In Memory of

Dorothy

Peters

Obituary for Dorothy Peters

Dorothy “Didi” Eloise Hasson Peters of Roanoke, Virginia, passed away peacefully on Friday, August 28, 2020, having long ago achieved her lifelong goals of becoming an educated woman and having a loving family, and nearly seven years after proclaiming, on her 85th birthday, that she had decided as a young woman that she would die at the age of 85. While there was normally little that could keep Didi from executing a plan once she had made it, her last years were also some of her most treasured: she concluded her unfailing cycles of mentorship and reclaimed some of childhood through her family, her friends, and by returning to places that were the origins of her oldest and happiest memories.


Didi was born to a family of pioneer stock on December 29, 1928, after her mother was hit by a car in South Bend, Indiana. Her survival as a newborn was uncertain, but soon Didi grew into the beloved troublemaker among her seven siblings. Didi was a child of the Depression, and her family was forced to move frequently to follow her father’s employment opportunities, but this experience brought adventures to her and her siblings that Didi often fondly remembered, including a summer spent working in a carnival near St. Louis. After the family had settled in Bellevue, Illinois, with her father operating a small airport, Didi was awarded a scholarship to study at St. John’s Lutheran Academy in Winfield, Kansas, where she and her female classmates were referred to as the “naughty nine.” After graduating from high school, Didi left on a trip to visit her elder sister, Janet, at her new home in Virginia. Although she was later supposed to continue her scholarship at St. Johns College, she boarded the train to Virginia without intending to return to her life in the Midwest, and thus began to build her life on a foundation of independence that would last her more than 70 years.


This wasn’t the easy way out. Didi began her career as a teacher at age 18, and later began studying nights and weekends to get her first college degree, which she finally received from Roanoke College in 1961, at the age of 32. During that time, she also married James Robert “JR” Peters and gave birth to their son, James “Jim” Peters. While raising Jim, Didi rose through the ranks of school administration, overseeing the bussing efforts to racially integrate Roanoke City Schools, and began work on her master’s degree, which she received from Radford University. After her divorce from her husband, Didi joined the first class of doctoral students that accepted women at the University of Virginia, and battled through the male-dominated culture of the University to receive her doctorate in 1980, at the age of 51.

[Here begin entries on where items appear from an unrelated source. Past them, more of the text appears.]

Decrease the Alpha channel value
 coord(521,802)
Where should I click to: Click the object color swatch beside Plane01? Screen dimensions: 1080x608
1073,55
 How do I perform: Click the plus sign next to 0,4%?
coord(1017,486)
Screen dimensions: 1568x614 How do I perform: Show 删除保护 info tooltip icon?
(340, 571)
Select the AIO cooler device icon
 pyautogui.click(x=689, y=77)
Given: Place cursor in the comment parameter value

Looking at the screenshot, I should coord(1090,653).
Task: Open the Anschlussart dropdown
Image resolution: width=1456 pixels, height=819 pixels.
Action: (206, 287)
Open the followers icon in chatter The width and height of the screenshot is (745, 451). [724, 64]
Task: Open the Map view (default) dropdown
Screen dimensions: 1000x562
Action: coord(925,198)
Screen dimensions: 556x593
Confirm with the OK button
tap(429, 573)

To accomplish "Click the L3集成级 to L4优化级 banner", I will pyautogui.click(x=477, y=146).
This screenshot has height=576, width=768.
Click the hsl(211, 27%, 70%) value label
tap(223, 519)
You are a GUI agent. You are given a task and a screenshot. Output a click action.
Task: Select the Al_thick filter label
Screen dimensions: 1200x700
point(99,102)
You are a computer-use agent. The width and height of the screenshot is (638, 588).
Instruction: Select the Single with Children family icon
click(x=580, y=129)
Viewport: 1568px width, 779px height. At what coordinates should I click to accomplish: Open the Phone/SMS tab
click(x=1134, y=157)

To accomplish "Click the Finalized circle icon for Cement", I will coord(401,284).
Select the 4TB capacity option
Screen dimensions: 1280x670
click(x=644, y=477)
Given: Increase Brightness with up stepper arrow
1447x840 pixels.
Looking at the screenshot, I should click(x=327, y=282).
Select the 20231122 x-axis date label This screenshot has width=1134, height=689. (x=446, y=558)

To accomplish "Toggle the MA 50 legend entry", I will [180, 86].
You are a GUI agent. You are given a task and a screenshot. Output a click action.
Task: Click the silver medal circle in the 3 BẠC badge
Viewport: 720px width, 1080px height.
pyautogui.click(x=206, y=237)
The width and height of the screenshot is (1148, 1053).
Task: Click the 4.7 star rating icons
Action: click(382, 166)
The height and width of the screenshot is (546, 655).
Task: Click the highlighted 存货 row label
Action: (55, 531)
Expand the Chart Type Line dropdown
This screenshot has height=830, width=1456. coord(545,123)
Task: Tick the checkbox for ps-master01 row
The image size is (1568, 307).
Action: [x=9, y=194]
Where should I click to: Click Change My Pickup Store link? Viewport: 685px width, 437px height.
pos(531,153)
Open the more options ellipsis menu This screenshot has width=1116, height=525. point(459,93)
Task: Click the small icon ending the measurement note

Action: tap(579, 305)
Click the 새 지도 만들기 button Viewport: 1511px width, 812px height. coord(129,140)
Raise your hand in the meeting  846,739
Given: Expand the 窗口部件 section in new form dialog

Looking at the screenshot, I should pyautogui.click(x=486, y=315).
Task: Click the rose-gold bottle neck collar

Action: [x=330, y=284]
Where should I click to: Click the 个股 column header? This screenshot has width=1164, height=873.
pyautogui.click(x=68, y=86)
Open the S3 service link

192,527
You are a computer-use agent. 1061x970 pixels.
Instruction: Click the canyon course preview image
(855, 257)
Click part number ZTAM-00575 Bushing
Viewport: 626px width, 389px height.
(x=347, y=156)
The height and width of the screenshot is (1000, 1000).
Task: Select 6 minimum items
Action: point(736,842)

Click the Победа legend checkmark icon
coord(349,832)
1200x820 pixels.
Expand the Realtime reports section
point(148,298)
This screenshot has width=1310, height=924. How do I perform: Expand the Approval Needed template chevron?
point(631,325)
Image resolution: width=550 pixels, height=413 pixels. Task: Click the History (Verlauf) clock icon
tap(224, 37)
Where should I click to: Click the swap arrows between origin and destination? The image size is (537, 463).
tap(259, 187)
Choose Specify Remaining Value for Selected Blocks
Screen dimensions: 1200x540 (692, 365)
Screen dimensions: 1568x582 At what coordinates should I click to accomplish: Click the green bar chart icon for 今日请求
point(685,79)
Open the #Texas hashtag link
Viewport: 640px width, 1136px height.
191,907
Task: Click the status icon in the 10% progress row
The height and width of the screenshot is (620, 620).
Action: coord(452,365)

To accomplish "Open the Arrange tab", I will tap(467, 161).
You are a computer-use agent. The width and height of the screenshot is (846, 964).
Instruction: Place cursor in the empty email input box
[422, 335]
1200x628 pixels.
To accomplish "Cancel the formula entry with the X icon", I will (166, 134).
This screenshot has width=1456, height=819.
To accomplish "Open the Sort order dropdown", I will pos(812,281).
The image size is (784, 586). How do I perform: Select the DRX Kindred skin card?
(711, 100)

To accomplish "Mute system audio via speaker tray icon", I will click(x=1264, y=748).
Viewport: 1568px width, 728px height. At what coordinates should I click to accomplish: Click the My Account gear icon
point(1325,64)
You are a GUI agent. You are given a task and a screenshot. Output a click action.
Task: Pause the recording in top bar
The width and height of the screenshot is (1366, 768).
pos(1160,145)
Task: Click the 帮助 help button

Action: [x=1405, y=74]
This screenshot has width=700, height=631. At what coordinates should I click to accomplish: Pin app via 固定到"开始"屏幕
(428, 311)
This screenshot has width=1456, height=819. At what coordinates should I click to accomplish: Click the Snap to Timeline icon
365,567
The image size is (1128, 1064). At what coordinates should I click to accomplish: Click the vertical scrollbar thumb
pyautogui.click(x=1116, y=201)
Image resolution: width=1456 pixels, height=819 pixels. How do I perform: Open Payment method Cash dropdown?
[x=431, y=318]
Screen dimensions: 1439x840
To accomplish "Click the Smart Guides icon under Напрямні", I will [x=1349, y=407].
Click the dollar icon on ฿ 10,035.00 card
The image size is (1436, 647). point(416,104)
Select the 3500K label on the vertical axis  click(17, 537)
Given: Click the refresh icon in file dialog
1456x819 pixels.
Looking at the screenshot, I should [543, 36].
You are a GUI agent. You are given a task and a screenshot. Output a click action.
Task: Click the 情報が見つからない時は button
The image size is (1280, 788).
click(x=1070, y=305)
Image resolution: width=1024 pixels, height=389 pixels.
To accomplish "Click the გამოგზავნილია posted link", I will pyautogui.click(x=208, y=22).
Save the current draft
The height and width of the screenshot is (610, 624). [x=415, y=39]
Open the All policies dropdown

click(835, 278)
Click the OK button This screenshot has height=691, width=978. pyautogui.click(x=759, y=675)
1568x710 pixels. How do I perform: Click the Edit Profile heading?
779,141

Didi broke glass ceilings for women in education administration throughout her life. She worked in the Virginia Educational System for much of her career, holding positions in Petersburg, the Eastern Shore, and Winchester, finally ending her career in Virginia as the assistant superintendent of education for Frederick County Public Schools. But Didi wasn’t finished: soon after, she accepted a job as the chair of the education division at Alice Lloyd College, a work-study school in Pippa Passes, Kentucky. The days Didi spent at Alice Lloyd are some that she remembers most fondly, often describing them as the crown jewel of her work experience and her way of giving back to the Appalachian community after so many years living and working in southwestern Virginia. Didi retired for good in 2005 and returned to Roanoke, after spending more than 30 years away.


Didi always said she wanted to wear out, rather than rust out. After returning to Roanoke, she kept in close contact with her former students, made new friends, spent more time with her family, and took on a mentoring role to many young people. She met people everywhere and could talk to anyone, counselling anyone who would listen that education could change their lives for the better, as it had for her. As her family grew older, they spread out to homes in new places, using their education as their opportunity to open doors and better their own lives, just as Didi had before them. Though we shared many happy holidays and visits together in her final years, we were kept painfully apart during her final days, relying instead on the memories of her guidance to us and reflecting on how she had so profoundly affected our lives, as she had to so many others. Didi left this world independently, ending her life as she had lived it, knowing that we were close to her because she had helped lead us to our independent lives, full of love for our roots and our family. She will be deeply missed by her family, her friends, and her students, who will all carry on her heritage of compassion, philanthropy, and a fondness for learning.


Didi is survived by her brother, Arthur Hasson; her son, James G. Peters; and her two grandsons, Bradley and Alexander.


She was predeceased by her first husband, James R. Peters; her sisters, Alice Hasson, Janet Poole (née Hasson), and Doris “Jo” Chartrand (née Hasson); and her brothers, Frank Hasson Jr., Marshall Hasson, and George Hasson.